Quando o trem chegou à fronteira da França, os três estavam sem documentos e foram detidos pelas autoridades. Picasso foi chamado e pediu para ser liberado, apresentando-se como o grande pintor espanhol. “Então prove”, disse o policial. Picasso pediu lápis e papel e desenhou rapidamente uma tourada. “Ah, é você mesmo, pode seguir”, afirmou o policial.

Em seguida, chamou outro detido, que disse ser o grande compositor russo Igor Stravinsky e, para provar sua identidade, riscou uma pauta com os primeiros acordes da Suite Petrushka. “Sim, você é o compositor, pode passar”, disse o policial.

Chamou então o que se dizia presidente do Brasil. “Como o senhor pode provar sua identidade?”, perguntou. O presidente se sentou numa cadeira, pensou uns dez minutos e concluiu: “Não me ocorre nada”. E o policial chamou imediatamente o assistente: “Tudo bem, pode liberar. É ele mesmo”.

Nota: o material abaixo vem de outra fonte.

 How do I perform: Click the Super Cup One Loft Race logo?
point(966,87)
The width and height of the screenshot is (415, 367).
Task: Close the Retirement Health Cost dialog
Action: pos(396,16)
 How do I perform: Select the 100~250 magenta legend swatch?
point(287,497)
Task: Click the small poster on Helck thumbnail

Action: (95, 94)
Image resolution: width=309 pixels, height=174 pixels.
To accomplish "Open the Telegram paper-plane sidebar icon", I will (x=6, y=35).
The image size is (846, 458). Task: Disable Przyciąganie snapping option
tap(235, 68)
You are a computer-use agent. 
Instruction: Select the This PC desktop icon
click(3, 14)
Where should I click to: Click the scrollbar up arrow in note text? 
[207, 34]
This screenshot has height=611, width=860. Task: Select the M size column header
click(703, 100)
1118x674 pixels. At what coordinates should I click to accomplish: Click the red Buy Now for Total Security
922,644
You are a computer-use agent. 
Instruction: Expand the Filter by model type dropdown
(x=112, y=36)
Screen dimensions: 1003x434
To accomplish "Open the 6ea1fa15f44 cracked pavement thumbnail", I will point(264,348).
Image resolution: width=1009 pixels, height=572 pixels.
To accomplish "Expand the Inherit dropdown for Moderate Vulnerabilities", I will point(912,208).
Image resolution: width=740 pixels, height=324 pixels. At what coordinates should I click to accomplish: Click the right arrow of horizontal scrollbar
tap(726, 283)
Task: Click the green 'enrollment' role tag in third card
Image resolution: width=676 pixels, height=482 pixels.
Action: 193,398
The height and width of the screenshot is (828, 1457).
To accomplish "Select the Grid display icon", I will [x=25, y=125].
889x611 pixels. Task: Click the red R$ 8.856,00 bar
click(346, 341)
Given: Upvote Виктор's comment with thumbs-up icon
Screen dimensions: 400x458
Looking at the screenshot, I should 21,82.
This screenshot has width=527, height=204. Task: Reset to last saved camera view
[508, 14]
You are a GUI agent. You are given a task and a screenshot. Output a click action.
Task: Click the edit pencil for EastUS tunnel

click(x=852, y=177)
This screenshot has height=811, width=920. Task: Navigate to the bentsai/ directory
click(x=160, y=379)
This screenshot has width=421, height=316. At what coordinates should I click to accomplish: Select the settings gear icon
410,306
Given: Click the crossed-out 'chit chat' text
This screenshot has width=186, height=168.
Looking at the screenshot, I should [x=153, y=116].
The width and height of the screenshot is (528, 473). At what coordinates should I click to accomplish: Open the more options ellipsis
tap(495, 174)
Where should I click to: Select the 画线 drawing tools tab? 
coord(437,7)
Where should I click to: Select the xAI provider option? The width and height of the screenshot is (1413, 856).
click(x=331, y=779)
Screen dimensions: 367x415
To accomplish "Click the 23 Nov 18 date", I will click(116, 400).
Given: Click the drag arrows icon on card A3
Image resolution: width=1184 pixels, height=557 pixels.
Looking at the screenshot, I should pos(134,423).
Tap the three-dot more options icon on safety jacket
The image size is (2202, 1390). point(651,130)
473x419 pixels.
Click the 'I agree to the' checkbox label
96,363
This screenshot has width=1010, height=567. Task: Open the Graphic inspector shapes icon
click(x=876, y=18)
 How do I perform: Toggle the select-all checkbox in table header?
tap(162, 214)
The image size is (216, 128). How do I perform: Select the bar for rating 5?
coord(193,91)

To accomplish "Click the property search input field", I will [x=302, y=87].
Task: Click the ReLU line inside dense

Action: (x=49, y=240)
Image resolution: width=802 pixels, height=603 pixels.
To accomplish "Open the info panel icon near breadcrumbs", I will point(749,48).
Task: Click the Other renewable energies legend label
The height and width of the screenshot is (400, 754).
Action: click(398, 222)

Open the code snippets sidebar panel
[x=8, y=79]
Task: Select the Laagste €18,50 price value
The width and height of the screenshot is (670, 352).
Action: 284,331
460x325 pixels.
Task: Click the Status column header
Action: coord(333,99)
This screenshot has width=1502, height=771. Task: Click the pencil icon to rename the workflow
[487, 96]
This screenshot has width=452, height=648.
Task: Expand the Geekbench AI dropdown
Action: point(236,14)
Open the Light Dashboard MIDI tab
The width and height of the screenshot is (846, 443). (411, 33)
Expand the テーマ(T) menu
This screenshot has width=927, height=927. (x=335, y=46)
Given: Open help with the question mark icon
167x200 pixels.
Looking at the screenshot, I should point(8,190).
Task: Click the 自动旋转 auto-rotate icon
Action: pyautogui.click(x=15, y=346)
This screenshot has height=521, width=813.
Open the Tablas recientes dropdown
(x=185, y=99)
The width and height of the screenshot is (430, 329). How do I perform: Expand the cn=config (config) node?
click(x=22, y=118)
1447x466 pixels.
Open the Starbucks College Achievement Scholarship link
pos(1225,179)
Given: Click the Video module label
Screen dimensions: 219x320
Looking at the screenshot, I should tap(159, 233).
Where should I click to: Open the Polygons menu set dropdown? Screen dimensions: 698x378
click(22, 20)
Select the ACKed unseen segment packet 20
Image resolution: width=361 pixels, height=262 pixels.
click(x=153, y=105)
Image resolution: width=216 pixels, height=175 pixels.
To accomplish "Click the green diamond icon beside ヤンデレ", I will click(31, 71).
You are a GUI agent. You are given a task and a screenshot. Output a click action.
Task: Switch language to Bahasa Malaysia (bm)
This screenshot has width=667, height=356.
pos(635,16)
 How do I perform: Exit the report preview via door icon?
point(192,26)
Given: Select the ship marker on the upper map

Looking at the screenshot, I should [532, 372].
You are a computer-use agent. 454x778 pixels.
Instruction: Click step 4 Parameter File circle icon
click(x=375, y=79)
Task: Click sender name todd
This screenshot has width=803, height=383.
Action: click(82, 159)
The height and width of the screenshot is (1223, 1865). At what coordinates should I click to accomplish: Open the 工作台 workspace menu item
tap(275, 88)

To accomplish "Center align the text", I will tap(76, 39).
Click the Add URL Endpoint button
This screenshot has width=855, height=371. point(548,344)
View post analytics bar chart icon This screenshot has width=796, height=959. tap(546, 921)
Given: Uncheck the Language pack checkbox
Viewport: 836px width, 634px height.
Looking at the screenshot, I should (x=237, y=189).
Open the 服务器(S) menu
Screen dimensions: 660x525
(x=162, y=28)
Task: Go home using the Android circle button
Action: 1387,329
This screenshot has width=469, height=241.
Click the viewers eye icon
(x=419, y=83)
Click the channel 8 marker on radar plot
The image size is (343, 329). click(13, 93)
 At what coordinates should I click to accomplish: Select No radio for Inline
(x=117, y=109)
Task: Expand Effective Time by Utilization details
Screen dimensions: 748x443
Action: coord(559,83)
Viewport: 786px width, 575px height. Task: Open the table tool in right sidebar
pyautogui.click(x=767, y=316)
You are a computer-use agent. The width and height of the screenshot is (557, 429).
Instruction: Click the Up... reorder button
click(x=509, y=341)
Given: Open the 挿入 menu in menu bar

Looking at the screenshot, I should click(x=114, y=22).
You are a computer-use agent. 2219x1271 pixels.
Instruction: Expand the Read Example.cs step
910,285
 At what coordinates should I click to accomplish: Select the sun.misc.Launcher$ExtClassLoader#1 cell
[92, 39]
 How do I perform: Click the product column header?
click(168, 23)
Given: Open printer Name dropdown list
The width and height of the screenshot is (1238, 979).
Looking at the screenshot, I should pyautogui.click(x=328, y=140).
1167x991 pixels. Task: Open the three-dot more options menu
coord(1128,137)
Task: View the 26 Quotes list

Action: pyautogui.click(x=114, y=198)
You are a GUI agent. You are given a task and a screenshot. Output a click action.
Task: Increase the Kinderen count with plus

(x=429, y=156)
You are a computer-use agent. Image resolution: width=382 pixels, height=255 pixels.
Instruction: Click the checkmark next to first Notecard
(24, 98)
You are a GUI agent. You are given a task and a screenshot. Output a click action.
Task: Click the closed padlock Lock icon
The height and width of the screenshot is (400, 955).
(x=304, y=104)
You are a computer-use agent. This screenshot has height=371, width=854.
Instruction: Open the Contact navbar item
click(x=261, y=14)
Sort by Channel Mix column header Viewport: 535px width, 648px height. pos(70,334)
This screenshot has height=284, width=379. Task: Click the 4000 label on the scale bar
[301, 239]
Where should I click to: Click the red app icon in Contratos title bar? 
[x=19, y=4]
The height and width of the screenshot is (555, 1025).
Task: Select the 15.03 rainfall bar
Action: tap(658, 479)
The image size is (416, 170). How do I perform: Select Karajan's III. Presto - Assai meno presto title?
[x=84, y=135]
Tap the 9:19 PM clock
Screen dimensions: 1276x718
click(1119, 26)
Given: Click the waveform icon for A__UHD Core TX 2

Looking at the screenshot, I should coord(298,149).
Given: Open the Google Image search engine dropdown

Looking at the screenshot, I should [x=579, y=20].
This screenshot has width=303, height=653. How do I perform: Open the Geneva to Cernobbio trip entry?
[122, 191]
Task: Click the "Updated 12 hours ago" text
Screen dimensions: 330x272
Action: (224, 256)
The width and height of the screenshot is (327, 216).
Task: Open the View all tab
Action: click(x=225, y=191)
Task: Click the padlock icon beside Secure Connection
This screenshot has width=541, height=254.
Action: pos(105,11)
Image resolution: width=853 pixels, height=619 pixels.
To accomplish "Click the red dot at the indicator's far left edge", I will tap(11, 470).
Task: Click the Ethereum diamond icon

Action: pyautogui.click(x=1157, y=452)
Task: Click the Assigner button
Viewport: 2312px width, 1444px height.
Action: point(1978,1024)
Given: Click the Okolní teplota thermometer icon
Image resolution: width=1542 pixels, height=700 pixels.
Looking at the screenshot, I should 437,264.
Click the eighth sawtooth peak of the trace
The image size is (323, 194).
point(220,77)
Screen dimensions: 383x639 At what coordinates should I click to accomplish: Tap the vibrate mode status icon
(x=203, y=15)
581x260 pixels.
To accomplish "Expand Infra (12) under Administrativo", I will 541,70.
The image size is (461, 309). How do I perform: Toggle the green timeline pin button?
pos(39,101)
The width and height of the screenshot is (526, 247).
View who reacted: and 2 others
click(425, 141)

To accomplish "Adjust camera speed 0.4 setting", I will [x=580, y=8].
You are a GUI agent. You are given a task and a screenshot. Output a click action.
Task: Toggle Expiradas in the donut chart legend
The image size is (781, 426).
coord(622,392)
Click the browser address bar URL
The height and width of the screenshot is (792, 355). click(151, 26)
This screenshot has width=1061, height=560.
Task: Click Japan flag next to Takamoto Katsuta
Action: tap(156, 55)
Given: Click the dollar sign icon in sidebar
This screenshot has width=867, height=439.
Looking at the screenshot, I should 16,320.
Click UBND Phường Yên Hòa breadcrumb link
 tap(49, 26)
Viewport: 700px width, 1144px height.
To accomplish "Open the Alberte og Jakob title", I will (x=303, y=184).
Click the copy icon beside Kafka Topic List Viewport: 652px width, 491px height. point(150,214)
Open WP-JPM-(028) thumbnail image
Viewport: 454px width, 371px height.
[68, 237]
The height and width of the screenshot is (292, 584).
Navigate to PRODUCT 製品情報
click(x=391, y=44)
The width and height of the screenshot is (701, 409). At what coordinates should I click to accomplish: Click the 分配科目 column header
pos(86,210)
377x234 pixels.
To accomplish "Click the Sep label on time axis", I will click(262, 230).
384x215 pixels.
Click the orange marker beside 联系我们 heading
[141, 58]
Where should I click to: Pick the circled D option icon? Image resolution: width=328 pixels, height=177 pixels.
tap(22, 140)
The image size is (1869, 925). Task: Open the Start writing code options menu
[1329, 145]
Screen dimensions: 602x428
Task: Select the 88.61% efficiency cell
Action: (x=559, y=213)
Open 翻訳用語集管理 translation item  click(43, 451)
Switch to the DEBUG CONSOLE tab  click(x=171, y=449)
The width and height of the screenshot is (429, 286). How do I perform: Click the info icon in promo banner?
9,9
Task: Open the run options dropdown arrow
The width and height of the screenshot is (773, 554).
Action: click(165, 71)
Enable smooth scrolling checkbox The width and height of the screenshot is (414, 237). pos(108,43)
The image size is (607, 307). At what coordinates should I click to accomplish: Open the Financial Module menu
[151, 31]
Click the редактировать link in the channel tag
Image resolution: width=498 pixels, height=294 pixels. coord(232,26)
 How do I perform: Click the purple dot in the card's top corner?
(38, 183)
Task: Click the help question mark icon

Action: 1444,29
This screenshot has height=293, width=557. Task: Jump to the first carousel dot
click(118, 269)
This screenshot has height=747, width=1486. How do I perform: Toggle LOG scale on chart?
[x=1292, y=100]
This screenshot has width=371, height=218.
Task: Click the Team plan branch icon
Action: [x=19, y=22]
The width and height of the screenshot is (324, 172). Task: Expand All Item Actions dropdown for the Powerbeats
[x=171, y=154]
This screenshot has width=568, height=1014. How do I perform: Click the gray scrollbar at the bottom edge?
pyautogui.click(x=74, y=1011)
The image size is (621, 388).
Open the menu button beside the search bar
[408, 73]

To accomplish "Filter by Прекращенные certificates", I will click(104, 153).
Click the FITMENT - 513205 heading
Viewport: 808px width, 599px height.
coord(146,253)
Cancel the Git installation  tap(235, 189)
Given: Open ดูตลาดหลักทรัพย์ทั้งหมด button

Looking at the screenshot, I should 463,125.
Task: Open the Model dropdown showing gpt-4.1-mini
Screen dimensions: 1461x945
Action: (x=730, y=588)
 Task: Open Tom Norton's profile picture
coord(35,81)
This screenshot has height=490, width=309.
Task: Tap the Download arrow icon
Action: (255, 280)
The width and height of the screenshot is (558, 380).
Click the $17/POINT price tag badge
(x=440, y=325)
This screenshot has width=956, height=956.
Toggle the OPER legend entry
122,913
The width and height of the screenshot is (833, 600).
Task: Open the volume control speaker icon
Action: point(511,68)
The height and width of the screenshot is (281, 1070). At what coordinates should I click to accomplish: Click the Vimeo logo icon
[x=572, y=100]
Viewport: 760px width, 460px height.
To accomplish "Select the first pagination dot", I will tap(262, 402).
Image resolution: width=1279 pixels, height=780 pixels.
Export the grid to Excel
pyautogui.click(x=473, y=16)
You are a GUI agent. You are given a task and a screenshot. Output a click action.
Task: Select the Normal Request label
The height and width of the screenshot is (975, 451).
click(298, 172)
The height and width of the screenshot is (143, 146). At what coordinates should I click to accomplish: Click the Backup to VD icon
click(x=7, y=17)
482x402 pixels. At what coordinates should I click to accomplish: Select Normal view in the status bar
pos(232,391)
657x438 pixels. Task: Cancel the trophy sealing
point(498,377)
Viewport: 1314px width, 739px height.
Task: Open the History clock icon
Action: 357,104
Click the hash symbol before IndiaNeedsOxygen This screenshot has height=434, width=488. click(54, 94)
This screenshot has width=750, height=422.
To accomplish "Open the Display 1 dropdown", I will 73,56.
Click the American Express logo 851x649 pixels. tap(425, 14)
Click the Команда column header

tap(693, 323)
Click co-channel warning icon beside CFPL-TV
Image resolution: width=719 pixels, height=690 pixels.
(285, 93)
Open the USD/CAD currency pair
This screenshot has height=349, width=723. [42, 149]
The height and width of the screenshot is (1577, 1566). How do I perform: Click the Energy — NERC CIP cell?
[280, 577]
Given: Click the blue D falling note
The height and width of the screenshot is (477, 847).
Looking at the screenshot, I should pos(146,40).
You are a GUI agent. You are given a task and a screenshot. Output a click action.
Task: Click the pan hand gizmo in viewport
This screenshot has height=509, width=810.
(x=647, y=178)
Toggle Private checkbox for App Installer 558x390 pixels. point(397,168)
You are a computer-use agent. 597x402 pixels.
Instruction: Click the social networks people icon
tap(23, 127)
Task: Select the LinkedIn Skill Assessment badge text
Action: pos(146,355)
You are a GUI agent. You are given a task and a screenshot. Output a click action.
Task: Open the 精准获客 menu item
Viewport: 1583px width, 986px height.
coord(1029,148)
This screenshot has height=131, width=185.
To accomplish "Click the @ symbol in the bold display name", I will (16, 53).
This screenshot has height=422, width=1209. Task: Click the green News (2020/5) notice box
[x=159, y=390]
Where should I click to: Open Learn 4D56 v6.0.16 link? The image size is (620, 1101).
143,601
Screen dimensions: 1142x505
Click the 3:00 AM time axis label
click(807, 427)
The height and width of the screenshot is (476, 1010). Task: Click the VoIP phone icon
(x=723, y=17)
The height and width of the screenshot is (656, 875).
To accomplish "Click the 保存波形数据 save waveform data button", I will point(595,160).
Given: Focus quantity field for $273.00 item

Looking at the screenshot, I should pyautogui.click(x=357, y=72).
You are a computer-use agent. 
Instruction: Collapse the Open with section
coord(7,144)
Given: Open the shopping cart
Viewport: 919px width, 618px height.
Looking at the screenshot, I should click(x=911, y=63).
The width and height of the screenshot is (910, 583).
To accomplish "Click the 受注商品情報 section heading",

Relembrando, antes que venham xingamentos, a anedota é de Ariano Suassuna, grande contador de “causos”, e se refere aos piores tempos da ditadura de 1964, quando a imagem do Brasil no exterior era péssima. Contavam-se muitas piadas de presidentes militares em rodas de amigos, já que era extremamente perigoso caçoar deles publicamente.